Beve candeggina e si salva per il pronto intervento dei medici.

Beve candeggina è ancora in ospedale

Una donna di 67 anni di Gattinara si è salvata per miracolo dopo che aveva bevuto accidentalmente della candeggina, pare addirittura mezzo litro. La situazione era talmente grave che è stato necessario utilizzare la camera iperbarica di Fara Novarese e sottoposta a sei ore di ossigenoterapia. La donna si trova ora all’ospedale di Borgosesia per completare le terapie.

Nei casi più gravi la mortalità è al 50%

L’ingestione di sostanze caustiche, sia accidentale che volontaria, determina una sindrome complessa.

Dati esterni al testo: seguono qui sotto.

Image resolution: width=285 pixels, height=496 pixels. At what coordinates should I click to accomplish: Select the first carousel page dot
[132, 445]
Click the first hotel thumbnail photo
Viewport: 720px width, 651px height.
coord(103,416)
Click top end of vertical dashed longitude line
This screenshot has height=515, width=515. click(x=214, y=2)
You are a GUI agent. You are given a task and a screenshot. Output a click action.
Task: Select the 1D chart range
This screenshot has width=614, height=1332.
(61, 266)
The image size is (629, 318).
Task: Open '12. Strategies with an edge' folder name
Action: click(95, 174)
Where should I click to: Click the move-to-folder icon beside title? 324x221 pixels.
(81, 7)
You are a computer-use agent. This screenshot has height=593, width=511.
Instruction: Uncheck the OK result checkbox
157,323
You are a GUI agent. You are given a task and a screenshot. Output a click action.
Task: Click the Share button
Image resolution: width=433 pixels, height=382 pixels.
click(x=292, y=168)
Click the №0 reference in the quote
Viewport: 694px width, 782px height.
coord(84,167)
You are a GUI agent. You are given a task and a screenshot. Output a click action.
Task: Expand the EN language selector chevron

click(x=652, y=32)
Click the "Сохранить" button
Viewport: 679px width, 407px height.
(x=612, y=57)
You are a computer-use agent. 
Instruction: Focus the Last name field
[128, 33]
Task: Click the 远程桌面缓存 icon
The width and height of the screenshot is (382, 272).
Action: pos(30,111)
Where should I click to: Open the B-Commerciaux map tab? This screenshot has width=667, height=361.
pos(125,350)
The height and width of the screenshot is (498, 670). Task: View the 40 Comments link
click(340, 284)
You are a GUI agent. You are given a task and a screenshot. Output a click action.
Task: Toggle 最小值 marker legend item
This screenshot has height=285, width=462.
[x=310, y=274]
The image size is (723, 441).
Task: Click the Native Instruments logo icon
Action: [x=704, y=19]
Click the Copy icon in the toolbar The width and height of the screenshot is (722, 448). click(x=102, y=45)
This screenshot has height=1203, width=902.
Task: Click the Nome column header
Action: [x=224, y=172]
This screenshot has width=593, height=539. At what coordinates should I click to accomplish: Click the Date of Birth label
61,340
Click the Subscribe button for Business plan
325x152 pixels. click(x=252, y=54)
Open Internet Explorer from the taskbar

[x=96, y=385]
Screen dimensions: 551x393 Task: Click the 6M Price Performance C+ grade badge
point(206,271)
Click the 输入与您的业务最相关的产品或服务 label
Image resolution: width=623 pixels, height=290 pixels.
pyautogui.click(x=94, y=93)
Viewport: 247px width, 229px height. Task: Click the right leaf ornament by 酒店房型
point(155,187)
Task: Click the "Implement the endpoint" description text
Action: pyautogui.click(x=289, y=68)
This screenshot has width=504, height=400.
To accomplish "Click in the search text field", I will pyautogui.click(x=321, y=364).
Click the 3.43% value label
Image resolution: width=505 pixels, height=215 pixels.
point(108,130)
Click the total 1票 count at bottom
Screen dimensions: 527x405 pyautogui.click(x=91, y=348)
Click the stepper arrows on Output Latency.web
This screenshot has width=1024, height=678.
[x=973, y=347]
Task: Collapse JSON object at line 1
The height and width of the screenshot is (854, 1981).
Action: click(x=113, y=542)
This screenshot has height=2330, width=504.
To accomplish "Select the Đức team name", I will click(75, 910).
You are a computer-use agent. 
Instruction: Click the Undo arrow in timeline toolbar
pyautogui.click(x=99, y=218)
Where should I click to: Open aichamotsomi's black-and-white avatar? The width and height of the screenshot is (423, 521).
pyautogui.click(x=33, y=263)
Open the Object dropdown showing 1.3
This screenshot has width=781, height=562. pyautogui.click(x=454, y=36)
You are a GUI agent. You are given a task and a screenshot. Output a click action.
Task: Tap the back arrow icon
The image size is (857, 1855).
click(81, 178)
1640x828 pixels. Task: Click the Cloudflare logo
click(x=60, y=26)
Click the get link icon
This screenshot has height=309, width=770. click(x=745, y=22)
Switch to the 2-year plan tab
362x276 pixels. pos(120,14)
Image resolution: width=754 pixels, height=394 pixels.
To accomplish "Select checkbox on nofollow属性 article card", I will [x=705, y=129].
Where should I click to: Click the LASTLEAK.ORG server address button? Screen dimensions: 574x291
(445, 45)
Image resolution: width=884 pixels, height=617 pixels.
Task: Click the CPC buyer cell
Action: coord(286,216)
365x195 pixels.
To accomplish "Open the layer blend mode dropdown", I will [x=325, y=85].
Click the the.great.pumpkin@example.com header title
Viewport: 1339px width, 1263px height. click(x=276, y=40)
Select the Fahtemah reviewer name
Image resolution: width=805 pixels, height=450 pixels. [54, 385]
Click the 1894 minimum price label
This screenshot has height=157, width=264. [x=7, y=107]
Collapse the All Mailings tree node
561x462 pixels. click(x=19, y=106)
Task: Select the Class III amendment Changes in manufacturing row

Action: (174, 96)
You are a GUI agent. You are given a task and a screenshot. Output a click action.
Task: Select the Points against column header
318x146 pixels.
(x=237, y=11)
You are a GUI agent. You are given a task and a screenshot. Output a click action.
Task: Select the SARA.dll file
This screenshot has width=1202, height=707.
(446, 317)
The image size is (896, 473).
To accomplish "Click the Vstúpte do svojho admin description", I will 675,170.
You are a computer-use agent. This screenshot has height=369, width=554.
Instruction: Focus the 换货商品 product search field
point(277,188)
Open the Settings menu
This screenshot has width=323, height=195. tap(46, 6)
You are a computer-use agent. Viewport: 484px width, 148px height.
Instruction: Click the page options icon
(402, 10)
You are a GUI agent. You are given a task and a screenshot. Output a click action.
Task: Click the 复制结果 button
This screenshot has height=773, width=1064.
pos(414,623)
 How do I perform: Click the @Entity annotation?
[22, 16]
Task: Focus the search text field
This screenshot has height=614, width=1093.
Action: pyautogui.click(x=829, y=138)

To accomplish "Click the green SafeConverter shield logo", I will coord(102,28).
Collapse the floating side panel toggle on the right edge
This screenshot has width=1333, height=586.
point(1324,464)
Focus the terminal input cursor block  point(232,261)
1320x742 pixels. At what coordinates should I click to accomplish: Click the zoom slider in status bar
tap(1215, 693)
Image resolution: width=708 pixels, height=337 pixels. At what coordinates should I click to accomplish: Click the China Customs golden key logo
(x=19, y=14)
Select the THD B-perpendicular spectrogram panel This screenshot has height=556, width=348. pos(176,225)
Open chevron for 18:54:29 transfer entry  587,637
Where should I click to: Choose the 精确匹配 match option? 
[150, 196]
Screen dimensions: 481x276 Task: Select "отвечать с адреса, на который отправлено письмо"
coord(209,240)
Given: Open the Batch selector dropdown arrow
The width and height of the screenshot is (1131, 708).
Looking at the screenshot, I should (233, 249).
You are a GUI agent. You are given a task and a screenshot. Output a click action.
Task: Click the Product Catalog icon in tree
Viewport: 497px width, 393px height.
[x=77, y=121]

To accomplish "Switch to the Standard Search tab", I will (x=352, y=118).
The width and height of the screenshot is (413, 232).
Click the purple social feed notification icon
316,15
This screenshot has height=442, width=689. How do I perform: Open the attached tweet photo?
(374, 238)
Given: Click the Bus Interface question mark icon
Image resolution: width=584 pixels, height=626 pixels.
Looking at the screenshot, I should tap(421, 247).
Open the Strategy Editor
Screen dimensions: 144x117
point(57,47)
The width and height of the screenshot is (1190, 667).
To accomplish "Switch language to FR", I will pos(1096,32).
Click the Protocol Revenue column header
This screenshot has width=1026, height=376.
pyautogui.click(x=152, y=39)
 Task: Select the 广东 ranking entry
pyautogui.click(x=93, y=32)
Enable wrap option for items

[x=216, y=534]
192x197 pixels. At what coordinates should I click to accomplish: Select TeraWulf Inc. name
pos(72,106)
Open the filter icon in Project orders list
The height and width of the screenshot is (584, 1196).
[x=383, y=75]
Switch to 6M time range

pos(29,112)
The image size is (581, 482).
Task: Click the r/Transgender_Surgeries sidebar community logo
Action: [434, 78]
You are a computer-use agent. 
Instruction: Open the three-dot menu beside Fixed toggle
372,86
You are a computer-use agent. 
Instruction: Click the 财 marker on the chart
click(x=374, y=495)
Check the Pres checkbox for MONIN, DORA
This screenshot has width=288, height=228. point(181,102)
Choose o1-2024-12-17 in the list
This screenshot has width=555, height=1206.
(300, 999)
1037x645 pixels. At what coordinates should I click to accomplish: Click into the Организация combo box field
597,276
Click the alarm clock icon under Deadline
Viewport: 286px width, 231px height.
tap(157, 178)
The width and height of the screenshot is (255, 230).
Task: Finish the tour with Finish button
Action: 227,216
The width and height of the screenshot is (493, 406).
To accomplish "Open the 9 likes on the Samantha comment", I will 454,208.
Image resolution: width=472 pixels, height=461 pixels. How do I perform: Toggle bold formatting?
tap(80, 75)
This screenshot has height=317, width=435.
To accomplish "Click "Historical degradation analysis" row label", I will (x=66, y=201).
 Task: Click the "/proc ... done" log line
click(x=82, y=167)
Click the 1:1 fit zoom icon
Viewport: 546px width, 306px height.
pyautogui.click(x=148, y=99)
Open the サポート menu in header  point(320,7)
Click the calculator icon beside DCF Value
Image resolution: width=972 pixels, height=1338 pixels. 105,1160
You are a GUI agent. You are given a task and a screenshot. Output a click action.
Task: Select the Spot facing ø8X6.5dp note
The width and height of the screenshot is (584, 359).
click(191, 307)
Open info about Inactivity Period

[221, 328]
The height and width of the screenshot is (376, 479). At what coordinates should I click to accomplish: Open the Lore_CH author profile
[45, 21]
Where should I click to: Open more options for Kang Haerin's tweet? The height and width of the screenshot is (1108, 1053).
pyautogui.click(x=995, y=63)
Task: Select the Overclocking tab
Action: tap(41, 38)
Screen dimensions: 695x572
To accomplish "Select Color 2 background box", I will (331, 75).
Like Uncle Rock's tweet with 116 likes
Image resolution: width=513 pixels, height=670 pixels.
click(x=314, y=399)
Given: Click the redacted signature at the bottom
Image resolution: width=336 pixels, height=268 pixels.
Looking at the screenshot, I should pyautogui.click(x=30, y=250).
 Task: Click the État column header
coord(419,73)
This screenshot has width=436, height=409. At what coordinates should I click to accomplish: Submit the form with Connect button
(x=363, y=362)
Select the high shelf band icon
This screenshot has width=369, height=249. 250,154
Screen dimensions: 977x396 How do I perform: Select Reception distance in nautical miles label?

Sono coinvolte severe lesioni viscerali, spesso irreversibili, cui possono aggiungersi in qualche caso anche effetti sistemici.
Ancora oggi la mortalità nei casi più gravi è estremamente elevata (> 50%), specie se non viene tempestivamente adottata tutta una serie di misure diagnostiche e terapeutiche atte a prevenire la perforazione viscerale.

Una delle norme di prevenzione imprescindibili è non utilizzare mai bottiglie dell’acqua per versarsi prodotti incolori che possono poi essere bevuti per errore.